My thought is that the only way I can contemplate Priceline air travel is if I factor in the cost of a cheap hotel room on both ends of the trip. Maybe 60% of the time the schedule works out fine. Maybe 20% of the time I need a room on one end of the trip, and maybe 20% of the time I need a room at both ends of the trip.
What bothers me is that even at a budget rate of $65 (or $75 when you add in taxes), two nights hotel may be greater than the delta between the Priceline air travel and the "normal" air travel. But, that's the worst case scenario, and maybe that happens one out of evey three or four trips.
Still, it leads me back to thinking about whether saving $150 is really worth all of the aggravation I would have to go through to save that money.
Nonetheless, at least one time I would like to try it.
The difficulty is that I may try it and it works out great, do it a few times, feel comfortable with it, and then WHAMO, get a schedule which makes the whole trip really suck. Cheap hotel rooms are an entire crap shoot in their own right.
An alternative is to plan a stay in a reasonably decent hotel near the airport as an integral part of my whole adventure. Sounds great as a theory, but maybe in practice it's not as satisfying as on paper, and the overall financial cost will be significantly higher. Another great idea that may have to stay on the shelf.
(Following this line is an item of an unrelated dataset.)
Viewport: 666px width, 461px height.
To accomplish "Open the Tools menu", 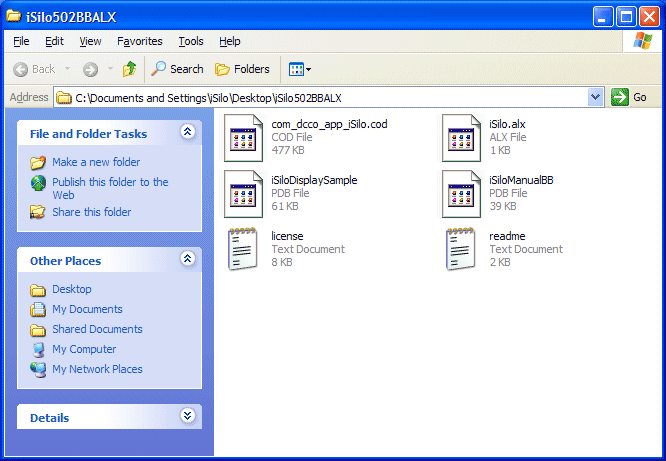I will (x=190, y=41).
And then there is the issue that Priceline may put you on connecting flights that significantly add to your travel time.
I was just looking closely at Priceline and for this coming Friday through Sunday, the "lowest published fare" for a roundtrip to San Francisco would be $380. I was thinking that $150 might be a good enough price to induce me to try Priceline. But, to get a price of $150, I would have to bid $125 for the ticket since the taxes and Priceline service fee bring that up to $150.60. If I had to get a $75 hotel room on each end to meet flight times, that would bring my total cost to $300.60. That still feels a bit pricey to me, but is modestly better than the $380 "published" airfare. Of course, I could get lucky and not need to two extra hotel nights. A $150 flight is a great deal. A $225 flight is also a rather good deal, but less so with all of this planning anxiety. And that's if I could actually get a $125 flight on Priceline. I would rate my odds about 50%. Priceline talks about the potential for up to a 40% savings.With hotels, I always have done better than that, but air travel is different. A 40% savings on $380 would be $228. A 30% savings would be $266. And taxes and the Priceline service fee need to be added to those prices. Add on the extra hotel nights and the prices are modestly attractive, at best.
I may just do this once simply to find out what it is like. Maybe. But not this week.
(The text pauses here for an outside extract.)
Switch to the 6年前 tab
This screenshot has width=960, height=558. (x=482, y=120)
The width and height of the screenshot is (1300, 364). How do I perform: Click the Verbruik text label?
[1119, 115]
Thanksgiving weekend is a possibility, especially since travel on Thanksgiving Day is always a good bet. I just checked and a Thursday departure and Monday return is listed as $293. That's a semi-decent fare, so if Priceline stuck me we a lousy departure and arrival, even a $125 fare would expand to more than the straight fare.
This is so complicated. And the net potential benefits so iffy and marginal.
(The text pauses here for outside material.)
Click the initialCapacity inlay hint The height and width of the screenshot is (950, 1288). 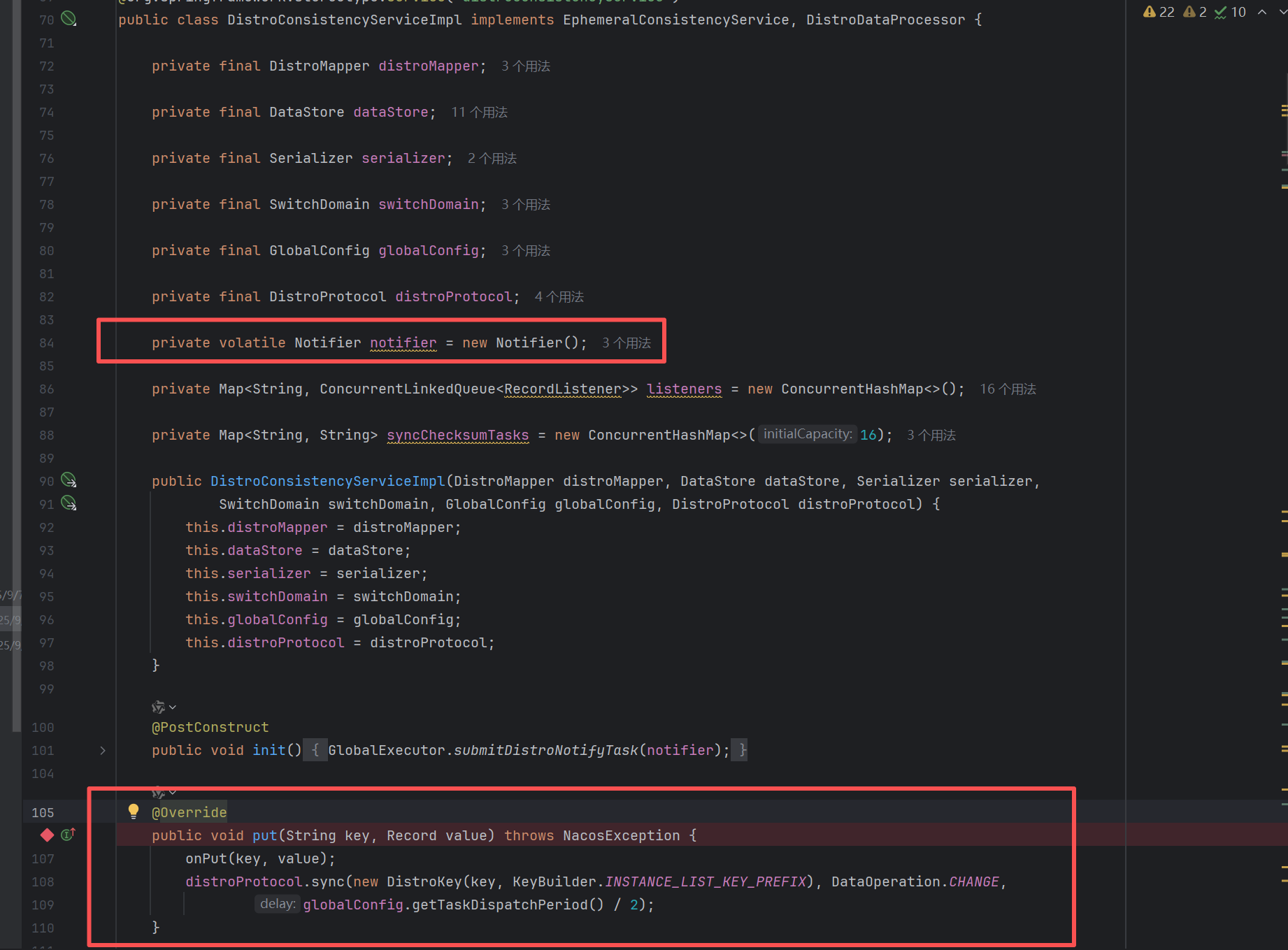point(807,434)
Still, adventure does call.
Maybe, someday.
1 Comments:
WOW! Was trying to research if this was a scam and your posting lets me know why it is real. I will give you an example of how this feature could work out great. Today is Friday. I get a call from my cousin that is like a brother. He got married with out telling anyone and invited me to a party on Sunday. I live in Philly. He lives in Denver. Got a $900 quote for airfare and rental car. Went to priceline selected fly in what ever time Saturday and leave whatever time Monday with rental car. The price quoted with tax was $109. Amazing!!